[Opening Given passage section]
WASHINGTON, DC — U.S. Senators Gary Peters (D-MI), Ranking Member of the Homeland Security and Governmental Affairs Committee and Mike Rounds (R-SD), introduced a bipartisan bill to extend provisions that encourage businesses to share information about ongoing cybersecurity threats with the federal government to strengthen our nation’s cybersecurity defenses. The bill, which will extend provisions that were originally signed into law through the Cybersecurity Information Sharing Act of 2015, incentivizes companies to voluntarily share cybersecurity threat indicators, such as software vulnerabilities, malware, or malicious IP addresses, with the Department of Homeland Security (DHS) to protect Americans’ personal information and ensure that both the federal government and companies can take collaborative steps to prevent data breaches or attacks from cybercriminals and foreign adversaries. Peters and Rounds’ Cybersecurity Information Sharing Extension Act would extend these critical protections for an additional ten years.
“As cybersecurity threats grow increasingly sophisticated, information sharing is not just valuable—it remains essential for our national security,” said Senator Peters. “For the past ten years, these critical protections have helped to address rapidly evolving cybersecurity threats, and this bipartisan bill will renew them so we can continue this collaborative partnership between the private sector and government to bolster our nation’s cybersecurity defenses against a wide range of adversaries.”
“The Cybersecurity Information Sharing Act of 2015 has been instrumental in strengthening our nation’s cyber defenses by enabling critical information sharing between the private sector and government,” said Senator Rounds. “Allowing this legislation to lapse would significantly weaken our cybersecurity ecosystem, removing vital liability protections and hampering defensive operations across both the defense industrial base and critical infrastructure sectors.”
Since it was first enacted ten years ago, the Cybersecurity Information Sharing Act of 2015 has been instrumental in fostering collaboration between industry leaders and federal agencies, enabling the identification and mitigation of cybersecurity threats. Protection from legal or regulatory punishment in the legislation has encouraged private sector organizations to voluntarily share information about cybersecurity threats, providing valuable insights into malicious cyber activities and strengthening our nation’s ability to respond to cyberattacks. Information sharing about security flaws also helps prevent significant breaches and helps CISA support victims of attacks as they recover. The legislation also established comprehensive privacy protection to prevent individuals’ personally identifiable information (PII) from being included in threat information reports.
In recent years, these information sharing protections have been used to help address the SolarWinds cyberattack, operations like Volt Typhoon and Salt Typhoon, and to alert federal agencies to ongoing attacks from Russia, China, Iran, North Korea, and other attackers. This threat information is also often shared widely with state and local governments, and critical infrastructure sectors through the Cybersecurity and Infrastructure Security Agency’s (CISA’s) Joint Cyber Defense Collaborative and various Information Sharing and Analysis Centers, or ISACs – ensuring communities across throughout the nation and businesses across a range of industries are informed of ongoing cybersecurity threats.
In his role on the Homeland Security and Governmental Affairs Committee, Peters has led efforts to ensure our nation is better prepared to defend against cyberattacks. His historic, bipartisan provision to require critical infrastructure owners and operators to report to CISA if they experience a substantial cyberattack or if they make a ransomware payment was signed into law. Peters’ bipartisan bills to enhance cybersecurity assistance to K-12 educational institutions, bolster cybersecurity for state and local governments, strengthen the federal cybersecurity workforce, and help secure federal information technology supply chains have also been signed into law.
###
[Closing Given passage section]
[Opening Given information section]
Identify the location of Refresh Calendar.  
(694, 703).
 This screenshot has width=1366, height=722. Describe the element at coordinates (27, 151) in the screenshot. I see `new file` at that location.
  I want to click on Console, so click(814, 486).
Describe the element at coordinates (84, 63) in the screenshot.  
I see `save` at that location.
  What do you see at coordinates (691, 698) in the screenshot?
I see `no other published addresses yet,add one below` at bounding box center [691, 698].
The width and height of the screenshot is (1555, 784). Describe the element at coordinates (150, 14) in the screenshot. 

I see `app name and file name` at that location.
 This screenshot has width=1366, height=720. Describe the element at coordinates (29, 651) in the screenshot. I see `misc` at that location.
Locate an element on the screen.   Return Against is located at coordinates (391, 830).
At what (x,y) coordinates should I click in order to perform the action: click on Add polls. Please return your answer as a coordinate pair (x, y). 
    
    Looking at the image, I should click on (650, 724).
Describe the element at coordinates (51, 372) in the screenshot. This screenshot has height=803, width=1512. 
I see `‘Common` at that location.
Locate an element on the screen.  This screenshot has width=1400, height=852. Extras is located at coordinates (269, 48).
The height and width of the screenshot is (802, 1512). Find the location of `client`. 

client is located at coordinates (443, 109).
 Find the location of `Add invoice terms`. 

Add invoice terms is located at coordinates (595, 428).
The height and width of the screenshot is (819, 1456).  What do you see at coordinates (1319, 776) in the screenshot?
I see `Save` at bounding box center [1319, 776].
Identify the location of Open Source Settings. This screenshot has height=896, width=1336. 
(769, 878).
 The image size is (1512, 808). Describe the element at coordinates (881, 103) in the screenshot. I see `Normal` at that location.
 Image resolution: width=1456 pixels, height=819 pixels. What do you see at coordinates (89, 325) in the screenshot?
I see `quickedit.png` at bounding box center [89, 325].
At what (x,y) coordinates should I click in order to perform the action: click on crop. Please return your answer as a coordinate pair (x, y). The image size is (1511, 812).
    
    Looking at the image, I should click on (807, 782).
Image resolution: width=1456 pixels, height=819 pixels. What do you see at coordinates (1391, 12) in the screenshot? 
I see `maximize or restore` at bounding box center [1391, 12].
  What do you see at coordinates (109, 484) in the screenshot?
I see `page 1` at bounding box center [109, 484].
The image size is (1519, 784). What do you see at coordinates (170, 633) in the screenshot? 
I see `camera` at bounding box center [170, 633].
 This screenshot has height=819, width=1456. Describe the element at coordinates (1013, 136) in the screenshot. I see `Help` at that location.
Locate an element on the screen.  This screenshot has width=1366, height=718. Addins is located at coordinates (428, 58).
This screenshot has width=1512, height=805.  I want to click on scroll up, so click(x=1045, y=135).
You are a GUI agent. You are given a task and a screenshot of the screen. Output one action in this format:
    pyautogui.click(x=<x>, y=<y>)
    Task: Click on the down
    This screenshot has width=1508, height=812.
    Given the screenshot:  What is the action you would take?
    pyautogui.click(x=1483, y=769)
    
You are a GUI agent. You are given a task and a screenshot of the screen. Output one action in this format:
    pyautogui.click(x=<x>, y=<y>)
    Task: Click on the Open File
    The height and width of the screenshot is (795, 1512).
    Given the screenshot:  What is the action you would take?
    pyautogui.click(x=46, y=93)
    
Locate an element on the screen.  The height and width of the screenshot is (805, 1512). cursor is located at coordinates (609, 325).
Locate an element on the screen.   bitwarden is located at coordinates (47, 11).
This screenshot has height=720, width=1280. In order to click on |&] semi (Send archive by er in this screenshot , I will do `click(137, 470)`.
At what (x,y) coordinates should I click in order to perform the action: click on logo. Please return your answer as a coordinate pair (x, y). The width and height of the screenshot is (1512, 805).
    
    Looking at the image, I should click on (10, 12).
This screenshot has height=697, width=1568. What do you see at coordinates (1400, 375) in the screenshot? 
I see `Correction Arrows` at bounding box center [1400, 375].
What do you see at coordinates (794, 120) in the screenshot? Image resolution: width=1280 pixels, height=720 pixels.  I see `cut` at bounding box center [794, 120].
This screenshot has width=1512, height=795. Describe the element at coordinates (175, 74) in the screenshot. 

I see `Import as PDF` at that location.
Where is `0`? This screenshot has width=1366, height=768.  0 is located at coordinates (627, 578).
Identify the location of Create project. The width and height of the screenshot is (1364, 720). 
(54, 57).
[Closing Given information section]
§ Prompt A:
Can you copy the press release word for word from "Since it was" to "threat information reports."?
§ Prompt B:
Which countries does the press release name as sources of the ongoing attacks that federal agencies were alerted to?
Nothing here depends on the entries.

§ Output A:
Since it was first enacted ten years ago, the Cybersecurity Information Sharing Act of 2015 has been instrumental in fostering collaboration between industry leaders and federal agencies, enabling the identification and mitigation of cybersecurity threats. Protection from legal or regulatory punishment in the legislation has encouraged private sector organizations to voluntarily share information about cybersecurity threats, providing valuable insights into malicious cyber activities and strengthening our nation’s ability to respond to cyberattacks. Information sharing about security flaws also helps prevent significant breaches and helps CISA support victims of attacks as they recover. The legislation also established comprehensive privacy protection to prevent individuals’ personally identifiable information (PII) from being included in threat information reports.

§ Output B:
Russia, China, Iran, North Korea